Fig. 4: Pld2 deficiency accelerates the migration of osteoclast lineage cells by activating M-CSF-induced Akt signaling.

a WT and Pld2^−/− BMMs were cultured with M-CSF at the indicated concentrations. After 3 days, BrdU incorporation was measured. b WT and Pld2^−/− BMMs were cultured with M-CSF (30 ng/ml). The extent of apoptosis was measured using cell death ELISA. c, d Cytokine-starved BMMs (c) or pre-OCs (d) from WT and Pld2^−/− mice were subjected to migration assays after treatment with M-CSF. Representative images of migrated cells stained with crystal violet (left) and percentage of migrated cells (right). e, f Cytokine-starved WT and Pld2^−/− BMMs were stimulated with M-CSF (50 ng/ml) for the indicated times. Immunoblotting was used to assess the phosphorylation of Akt and ERK (e) and GSK3β (f); total Akt, ERK, and GSK3β served as loading controls. g Cytokine-starved WT BMMs were treated with or without LY294002 (10 μM) or PD98059 (10 μM) for 16 h, and then a migration assay toward M-CSF (50 ng/ml) was performed.

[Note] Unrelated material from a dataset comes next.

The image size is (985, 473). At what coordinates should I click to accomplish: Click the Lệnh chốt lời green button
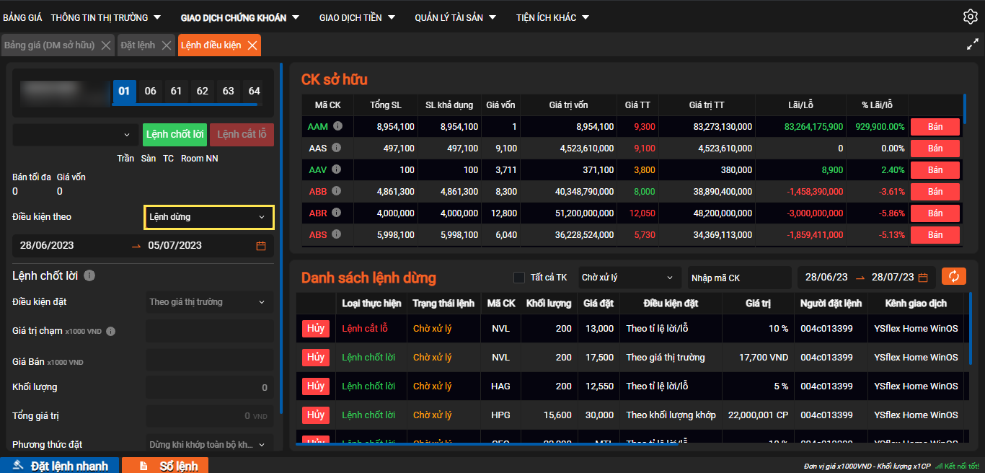[x=175, y=135]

Right panel, percentage of migrated cells. h Cytokine-starved BMMs from WT and Pld2^−/− mice were treated with or without LY294002 (LY, 2.5 or 5 μM) for 16 h, and then a migration assay was performed. Right panel, percentage of migrated cells. Data are expressed as the mean ± SD. *p < 0.05. All scale bars represent 100 μm.